La peinture d'Anne Tastemain

14 Janvier 2018 , Rédigé par Clotilde Escalle

Couleur et palimpseste

D’emblée, nous sommes face à une surface qui s’impose à nous par sa capacité d’aveuglement et de dévoilement. Comme si derrière l’opacité qui entend faire régner un silence d’avant la création, se jouait la peinture dans ce qu’elle trame d’essentiel, son surgissement.

Nous pourrions lire la surface avec la facilité d’influences diverses, que l’on pense d’emblée à Rothko et plus loin à Viallat, mais si l’on approche cet espace qui ne livre pas son secret et offre depuis l’austérité maquillée par la couleur une beauté tout intérieure, alors l’acte de peindre semble nous être livré dans son élaboration, par des palimpsestes de gestes et de couleurs.

Immensité du paysage caché, de ces paysages qui ne recherchent aucun reflet, aucune représentation, mais l’abîme qui les élabore, la tension qu’ils suscitent en nous, dans un élan, une aimantation qui gronde sous la surface.

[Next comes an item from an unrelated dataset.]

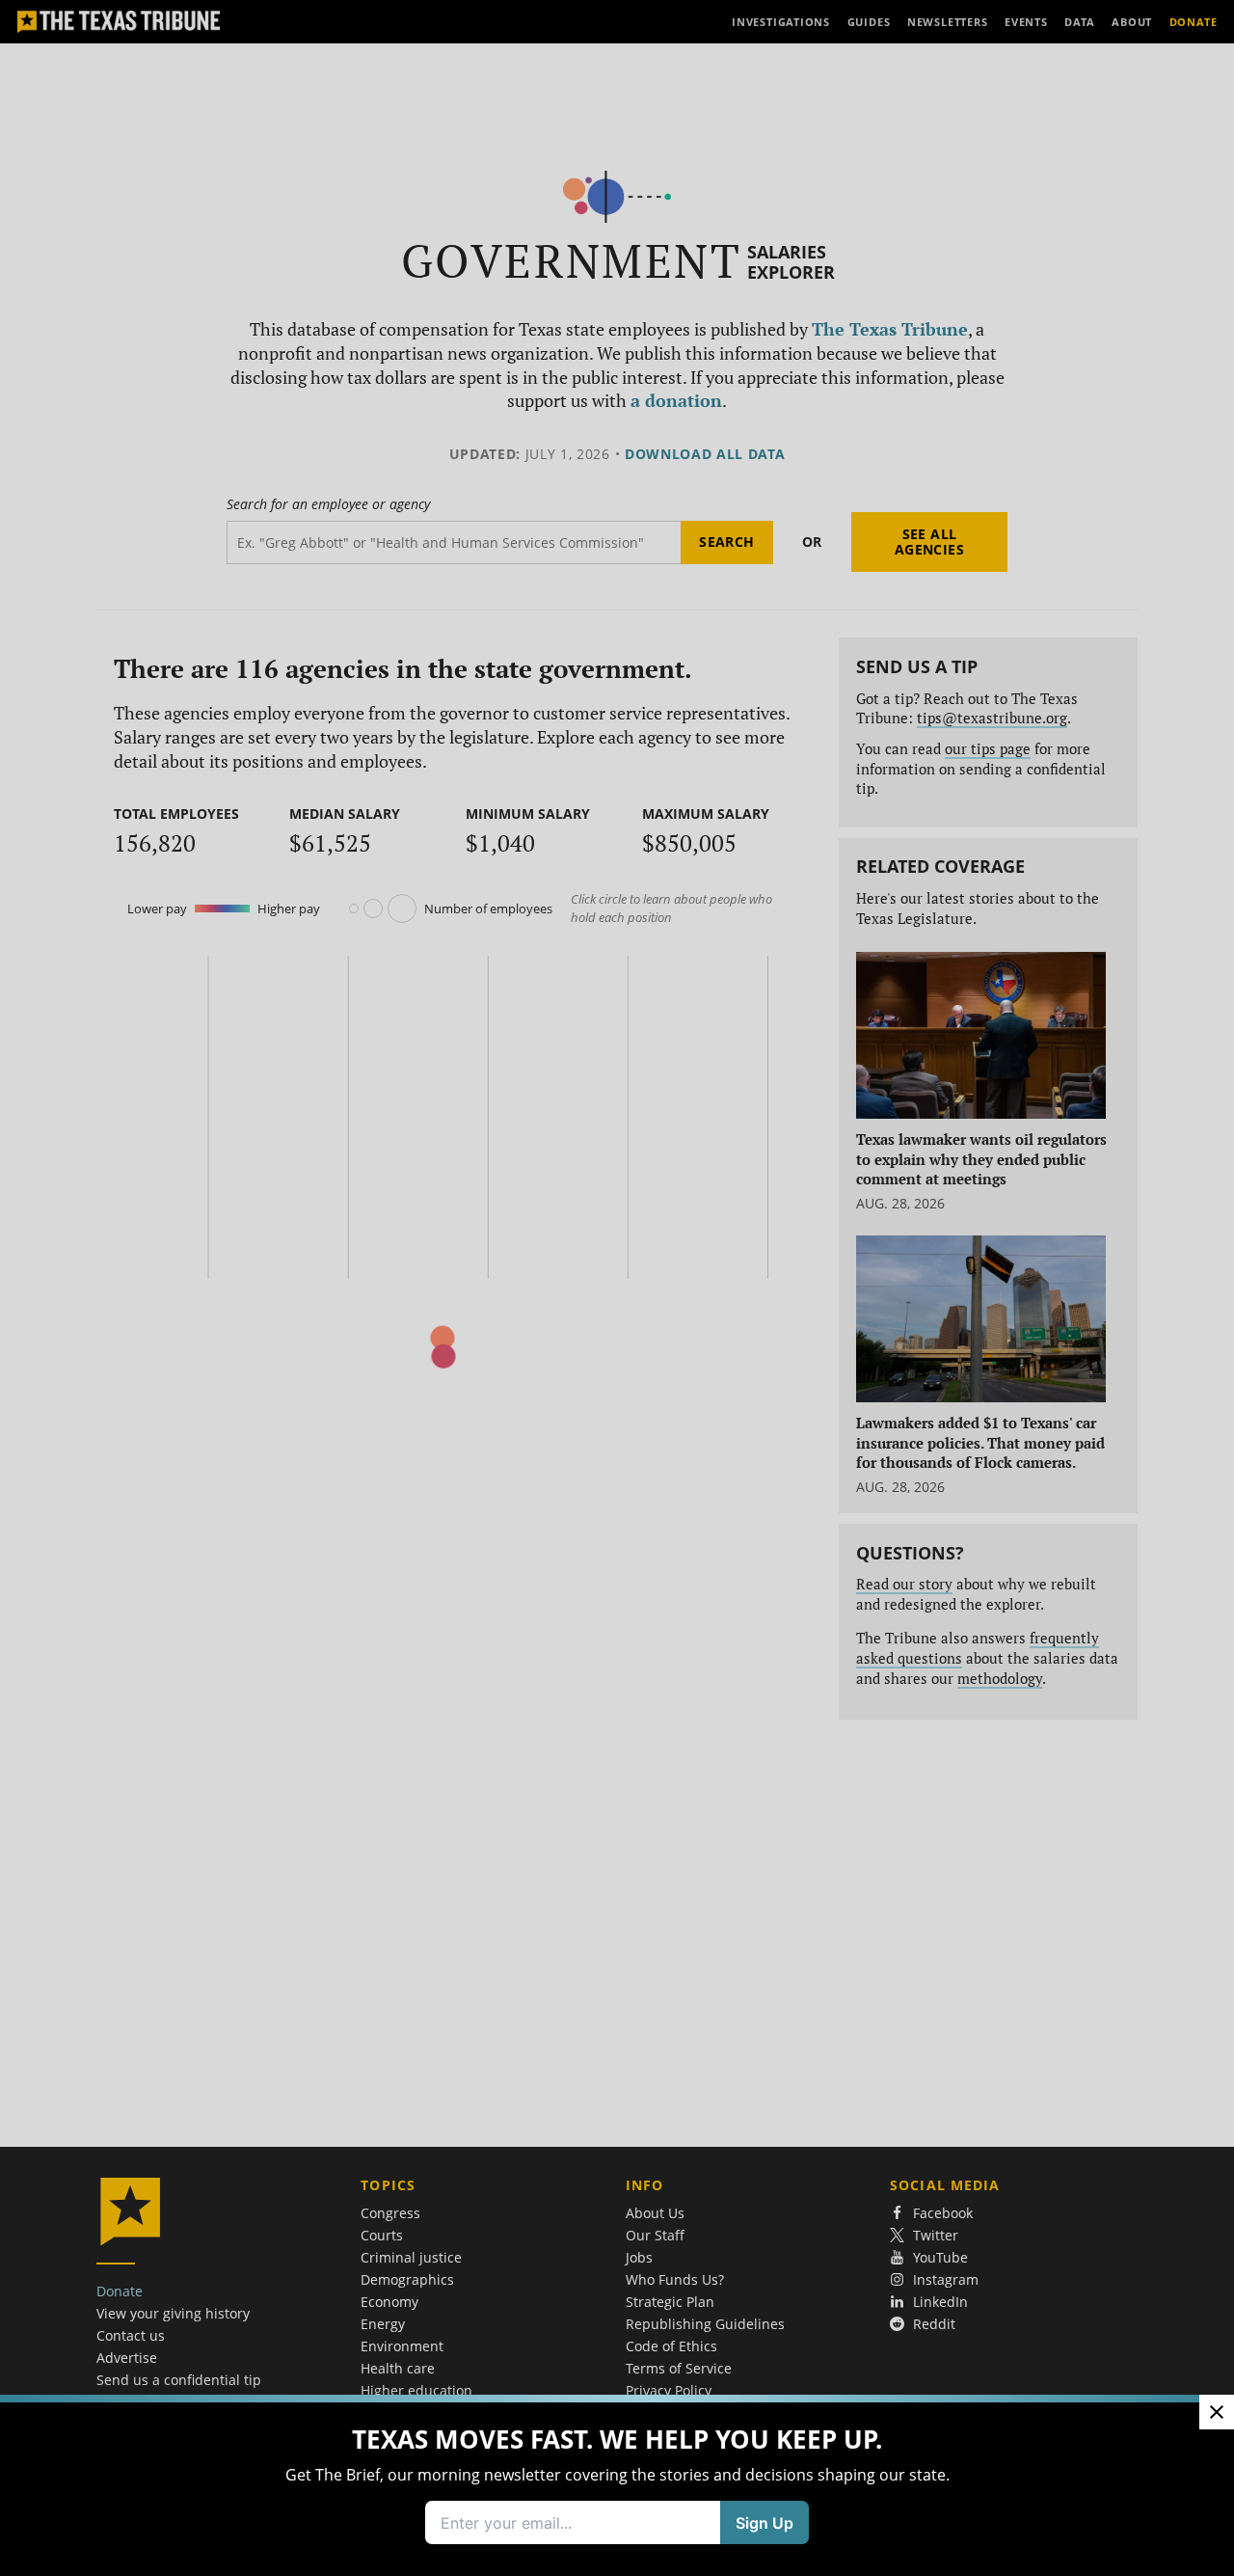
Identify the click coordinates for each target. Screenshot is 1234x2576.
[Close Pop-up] (1216, 2412)
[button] (617, 1288)
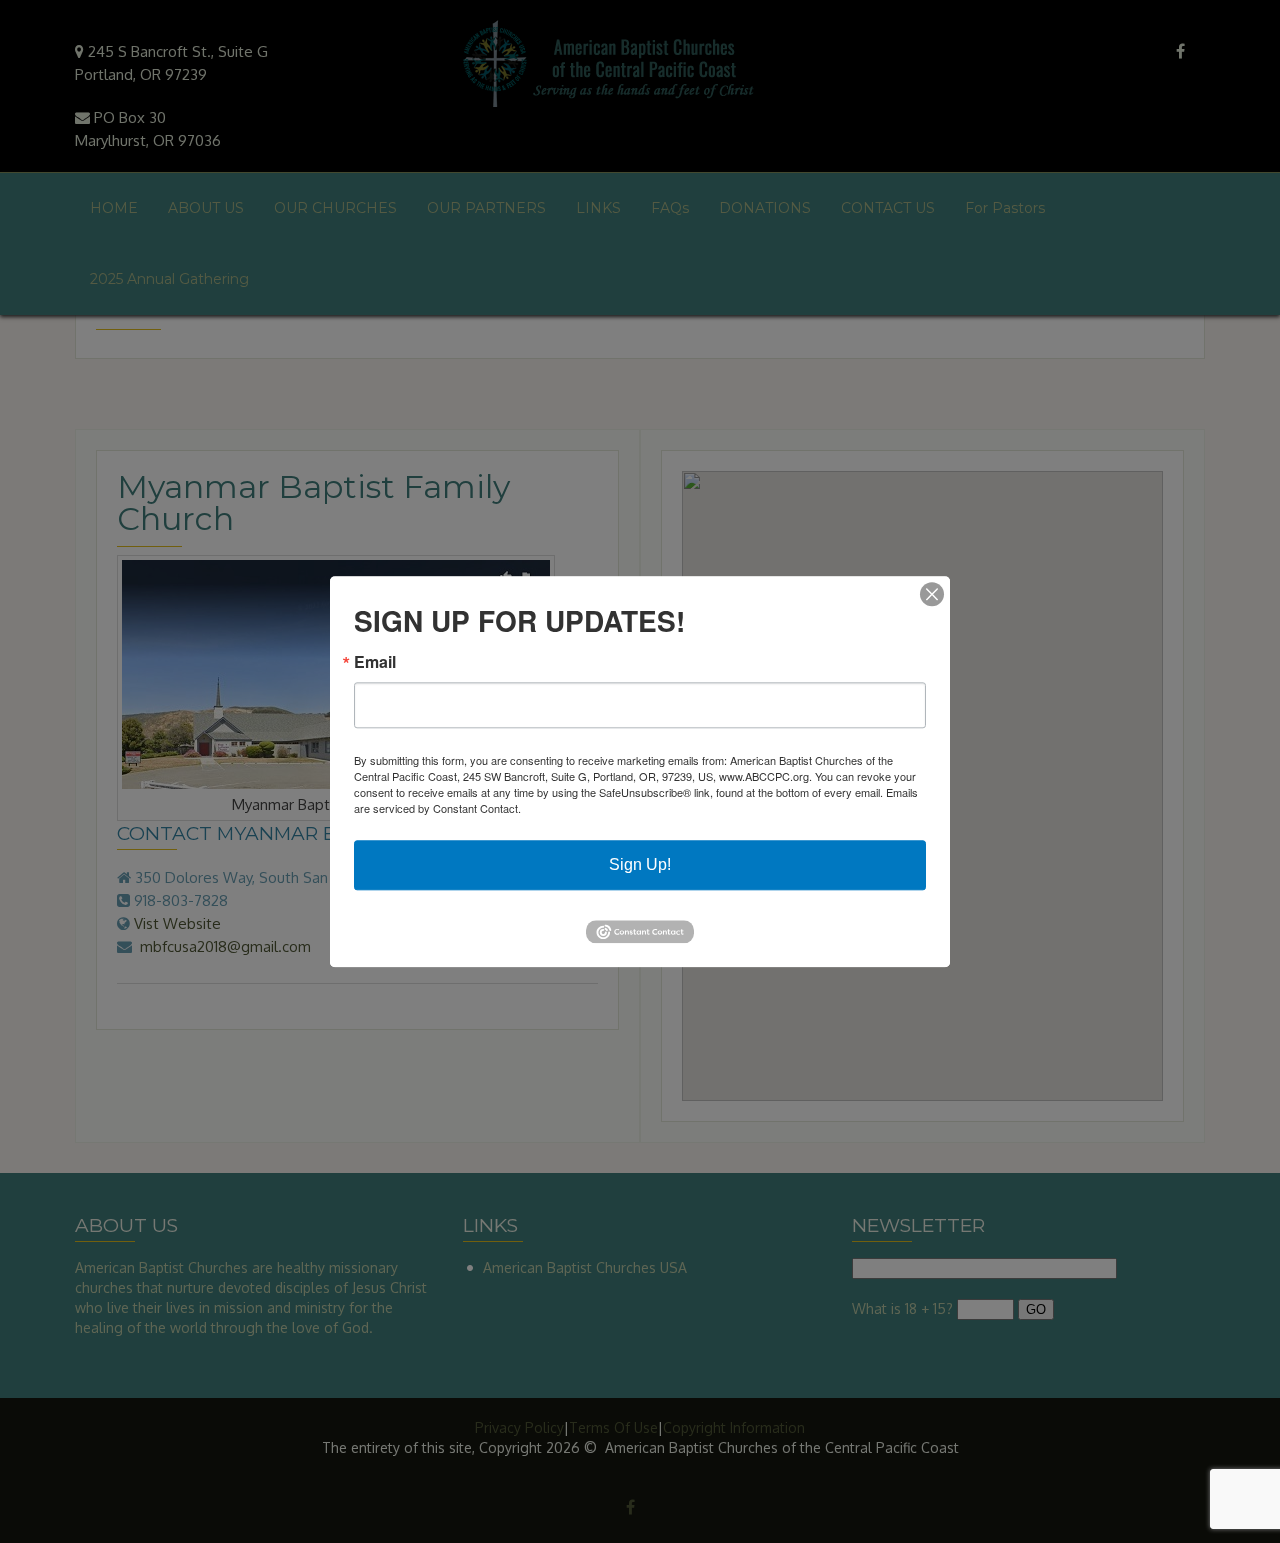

Comme l’écrit Anne Tastemain : „J’ai très tôt, pour des raisons qui ne me sont pas claires, fait glisser hors du tableau toute forme de narration, dissocié image, représentation, travail au trait et couleur.“

L’ouverture au monde

Cet espace du dedans, pour reprendre un titre de Maurice Blanchot, même si la formule s’appliquait à la littérature, peut également, pour un médium différent, tenter de redonner la force de ce qui s’aventure en nous sans qu’on puisse le nommer, qui échappe à toute définition et qui clame son ouverture au monde. Car cette déclinaison de la peinture par pans qui dilatent l’espace et le temps, travaille le regard dans une intimité du souffle et du détail. L’œil accroche la moindre bribe de narration, c’est un éclat, l’écorchure d’un récit occulté. Et ce détail, cette écorchure – une coulure, un tressage subtil qui livrerait quelques uns de ses fils – redonnent récit à leur façon, un récit d’avant les mots, une perception à l’infini.

 

 

Nous nous tenons sur le seuil, nous entrons dans la peinture, elle nous engloutit. Les panneaux assemblés sont autant de portes, de réminiscences de la couleur, de cultures et de mondes à l’œuvre. Les bordures, les coups de pinceaux sont des manières personnelles pour dire l’anonyme, la voix errante, la couleur qui use l’endroit de la toile, l’occupe encore et encore, avant de prendre forme. Et lorsqu’elle arrive, elle est le résultat du temps et du mélange, métissage heureux pour ce qui nous dépasse.

Cette surface n’est pas simple, on ne la balaye pas aussi facilement du regard, elle donne naissance. Elle peut être décor, mais pas un décor dans ce qu’il a de limité, un décor comme un environnement, un enveloppement de l’être dans un monde de formes, de territoires lointains et inexplorés.

La peinture est matière textile parfois aussi, semble-t-il, comme des mains qui n’auraient cessé de nouer leurs empreintes. Anne Tastemain joue de la résonance de la nature, de ce que la couleur et la forme provoquent de manière indicible en nous, pour nous le redonner avec cet éclat de ce qui jamais ne sera nommé ou n’aura vraiment existé, tant l’ampleur qu’elles suscitent court à l’infini.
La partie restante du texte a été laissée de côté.